• [PROBLEM STATEMENT]: Put the lines of the records from the one holding "Podcasty (68, 2420)" through the one holding "Wymagania systemu HACCP", both included, into a JSON list of strings, one string per line and no blank lines.
::: RECORDS FOR THE EXERCISE :::
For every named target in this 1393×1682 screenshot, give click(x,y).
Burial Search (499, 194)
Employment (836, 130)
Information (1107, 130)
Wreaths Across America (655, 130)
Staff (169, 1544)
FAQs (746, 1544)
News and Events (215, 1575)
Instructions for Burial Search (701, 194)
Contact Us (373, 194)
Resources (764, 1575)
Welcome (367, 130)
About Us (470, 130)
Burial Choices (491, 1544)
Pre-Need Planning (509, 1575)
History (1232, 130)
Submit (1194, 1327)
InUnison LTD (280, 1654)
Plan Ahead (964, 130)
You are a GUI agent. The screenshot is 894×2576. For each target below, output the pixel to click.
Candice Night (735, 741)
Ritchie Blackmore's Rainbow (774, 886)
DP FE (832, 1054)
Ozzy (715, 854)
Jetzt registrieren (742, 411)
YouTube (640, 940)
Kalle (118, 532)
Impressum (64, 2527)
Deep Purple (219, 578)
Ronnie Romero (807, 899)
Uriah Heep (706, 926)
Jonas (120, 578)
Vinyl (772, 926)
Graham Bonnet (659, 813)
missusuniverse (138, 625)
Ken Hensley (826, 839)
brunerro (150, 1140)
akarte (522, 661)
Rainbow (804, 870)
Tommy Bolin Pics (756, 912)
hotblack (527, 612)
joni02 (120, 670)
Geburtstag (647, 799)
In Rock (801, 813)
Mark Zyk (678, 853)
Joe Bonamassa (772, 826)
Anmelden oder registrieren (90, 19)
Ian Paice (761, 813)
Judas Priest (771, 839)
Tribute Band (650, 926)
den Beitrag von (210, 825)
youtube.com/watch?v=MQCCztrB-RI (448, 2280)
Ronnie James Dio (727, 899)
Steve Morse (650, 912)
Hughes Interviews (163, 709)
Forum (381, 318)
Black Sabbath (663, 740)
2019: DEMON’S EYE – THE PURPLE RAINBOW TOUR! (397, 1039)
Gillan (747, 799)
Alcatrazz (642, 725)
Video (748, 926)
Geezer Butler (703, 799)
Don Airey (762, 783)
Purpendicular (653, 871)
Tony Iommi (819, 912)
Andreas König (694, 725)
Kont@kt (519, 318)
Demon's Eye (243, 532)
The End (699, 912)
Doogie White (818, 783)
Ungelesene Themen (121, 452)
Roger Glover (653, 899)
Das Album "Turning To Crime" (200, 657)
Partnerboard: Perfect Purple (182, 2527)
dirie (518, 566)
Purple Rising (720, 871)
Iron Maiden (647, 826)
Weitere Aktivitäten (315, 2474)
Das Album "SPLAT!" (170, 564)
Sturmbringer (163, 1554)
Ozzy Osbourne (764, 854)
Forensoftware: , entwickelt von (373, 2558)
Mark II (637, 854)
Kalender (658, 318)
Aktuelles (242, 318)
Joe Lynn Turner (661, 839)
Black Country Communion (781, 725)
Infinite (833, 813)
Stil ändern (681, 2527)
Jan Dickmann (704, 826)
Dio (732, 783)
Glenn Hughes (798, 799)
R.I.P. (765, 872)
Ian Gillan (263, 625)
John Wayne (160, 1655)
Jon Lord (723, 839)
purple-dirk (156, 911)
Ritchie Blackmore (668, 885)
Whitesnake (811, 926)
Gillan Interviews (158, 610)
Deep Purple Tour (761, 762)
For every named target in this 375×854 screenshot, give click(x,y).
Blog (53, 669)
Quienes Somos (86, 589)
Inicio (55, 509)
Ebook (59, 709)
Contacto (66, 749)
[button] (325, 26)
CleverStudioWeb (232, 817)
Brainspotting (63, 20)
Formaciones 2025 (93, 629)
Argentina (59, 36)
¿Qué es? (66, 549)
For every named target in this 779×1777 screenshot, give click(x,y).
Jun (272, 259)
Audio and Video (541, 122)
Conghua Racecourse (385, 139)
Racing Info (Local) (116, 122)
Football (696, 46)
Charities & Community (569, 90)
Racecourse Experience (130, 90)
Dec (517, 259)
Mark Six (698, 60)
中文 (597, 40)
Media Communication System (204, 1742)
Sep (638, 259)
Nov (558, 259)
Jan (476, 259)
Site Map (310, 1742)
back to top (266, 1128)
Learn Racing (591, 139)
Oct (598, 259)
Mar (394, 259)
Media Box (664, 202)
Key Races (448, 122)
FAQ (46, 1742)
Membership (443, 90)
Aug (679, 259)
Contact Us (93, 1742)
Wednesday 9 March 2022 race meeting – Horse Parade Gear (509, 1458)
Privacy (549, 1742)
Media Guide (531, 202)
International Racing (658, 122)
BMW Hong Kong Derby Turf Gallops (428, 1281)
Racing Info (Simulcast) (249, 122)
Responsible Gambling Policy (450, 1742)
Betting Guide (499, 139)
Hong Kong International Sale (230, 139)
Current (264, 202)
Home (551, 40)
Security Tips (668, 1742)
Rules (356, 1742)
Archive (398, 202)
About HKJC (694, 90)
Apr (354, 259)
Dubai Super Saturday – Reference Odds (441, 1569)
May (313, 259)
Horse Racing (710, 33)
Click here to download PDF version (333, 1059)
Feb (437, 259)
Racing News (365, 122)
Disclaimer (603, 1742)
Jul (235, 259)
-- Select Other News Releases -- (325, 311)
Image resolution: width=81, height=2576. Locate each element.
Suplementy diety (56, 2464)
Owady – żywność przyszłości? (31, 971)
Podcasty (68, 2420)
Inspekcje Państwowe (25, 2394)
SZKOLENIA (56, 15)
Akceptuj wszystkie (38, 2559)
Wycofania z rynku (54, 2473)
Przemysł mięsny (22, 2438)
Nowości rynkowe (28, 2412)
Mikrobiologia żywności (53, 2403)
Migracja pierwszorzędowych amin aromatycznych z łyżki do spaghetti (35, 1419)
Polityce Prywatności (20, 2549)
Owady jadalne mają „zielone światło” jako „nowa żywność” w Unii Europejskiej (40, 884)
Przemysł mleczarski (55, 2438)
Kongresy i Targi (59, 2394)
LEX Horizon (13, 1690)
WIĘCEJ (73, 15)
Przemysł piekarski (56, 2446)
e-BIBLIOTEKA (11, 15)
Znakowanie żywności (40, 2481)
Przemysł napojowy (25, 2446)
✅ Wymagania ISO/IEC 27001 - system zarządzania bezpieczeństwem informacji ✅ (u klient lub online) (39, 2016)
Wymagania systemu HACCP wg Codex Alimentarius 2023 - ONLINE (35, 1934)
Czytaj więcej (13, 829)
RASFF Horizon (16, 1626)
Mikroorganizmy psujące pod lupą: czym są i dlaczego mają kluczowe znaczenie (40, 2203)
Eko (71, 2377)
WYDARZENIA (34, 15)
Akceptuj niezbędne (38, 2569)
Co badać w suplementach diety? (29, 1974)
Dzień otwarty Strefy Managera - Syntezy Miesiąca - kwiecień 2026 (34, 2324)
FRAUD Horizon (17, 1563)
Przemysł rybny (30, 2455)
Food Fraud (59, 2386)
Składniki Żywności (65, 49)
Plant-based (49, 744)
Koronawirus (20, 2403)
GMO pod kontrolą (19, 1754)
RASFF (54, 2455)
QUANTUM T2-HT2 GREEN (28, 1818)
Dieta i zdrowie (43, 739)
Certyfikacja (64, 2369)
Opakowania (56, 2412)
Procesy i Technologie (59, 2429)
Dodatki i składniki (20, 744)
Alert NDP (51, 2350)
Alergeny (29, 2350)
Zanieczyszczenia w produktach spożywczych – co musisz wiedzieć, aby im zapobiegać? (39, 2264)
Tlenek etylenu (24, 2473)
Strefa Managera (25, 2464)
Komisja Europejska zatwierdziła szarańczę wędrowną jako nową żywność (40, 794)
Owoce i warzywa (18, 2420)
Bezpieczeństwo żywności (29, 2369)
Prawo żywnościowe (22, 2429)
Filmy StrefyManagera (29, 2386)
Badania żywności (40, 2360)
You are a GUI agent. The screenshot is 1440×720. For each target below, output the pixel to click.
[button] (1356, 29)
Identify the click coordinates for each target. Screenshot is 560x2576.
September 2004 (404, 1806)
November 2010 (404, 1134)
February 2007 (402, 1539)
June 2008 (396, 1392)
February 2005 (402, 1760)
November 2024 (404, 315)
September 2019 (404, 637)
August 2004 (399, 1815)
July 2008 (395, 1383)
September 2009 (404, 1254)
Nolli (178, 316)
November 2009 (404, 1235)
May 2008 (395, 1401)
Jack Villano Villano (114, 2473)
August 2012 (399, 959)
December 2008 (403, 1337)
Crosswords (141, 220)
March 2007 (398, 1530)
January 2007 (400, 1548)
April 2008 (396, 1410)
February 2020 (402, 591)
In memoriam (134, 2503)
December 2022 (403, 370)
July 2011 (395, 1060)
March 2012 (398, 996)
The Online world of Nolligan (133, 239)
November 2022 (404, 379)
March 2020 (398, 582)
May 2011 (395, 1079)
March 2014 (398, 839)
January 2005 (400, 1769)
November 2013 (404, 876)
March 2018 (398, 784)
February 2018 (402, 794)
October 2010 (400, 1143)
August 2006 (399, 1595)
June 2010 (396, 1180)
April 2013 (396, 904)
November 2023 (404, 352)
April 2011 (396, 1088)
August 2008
:::
• [IN RESPONSE]:
[
  "Podcasty (68, 2420)",
  "Inspekcje Państwowe (25, 2394)",
  "SZKOLENIA (56, 15)",
  "Akceptuj wszystkie (38, 2559)",
  "Wycofania z rynku (54, 2473)",
  "Przemysł mięsny (22, 2438)",
  "Nowości rynkowe (28, 2412)",
  "Mikrobiologia żywności (53, 2403)",
  "Migracja pierwszorzędowych amin aromatycznych z łyżki do spaghetti (35, 1419)",
  "Polityce Prywatności (20, 2549)",
  "Owady jadalne mają „zielone światło” jako „nowa żywność” w Unii Europejskiej (40, 884)",
  "Przemysł mleczarski (55, 2438)",
  "Kongresy i Targi (59, 2394)",
  "LEX Horizon (13, 1690)",
  "WIĘCEJ (73, 15)",
  "Przemysł piekarski (56, 2446)",
  "e-BIBLIOTEKA (11, 15)",
  "Znakowanie żywności (40, 2481)",
  "Przemysł napojowy (25, 2446)",
  "✅ Wymagania ISO/IEC 27001 - system zarządzania bezpieczeństwem informacji ✅ (u klient lub online) (39, 2016)",
  "Wymagania systemu HACCP wg Codex Alimentarius 2023 - ONLINE (35, 1934)"
]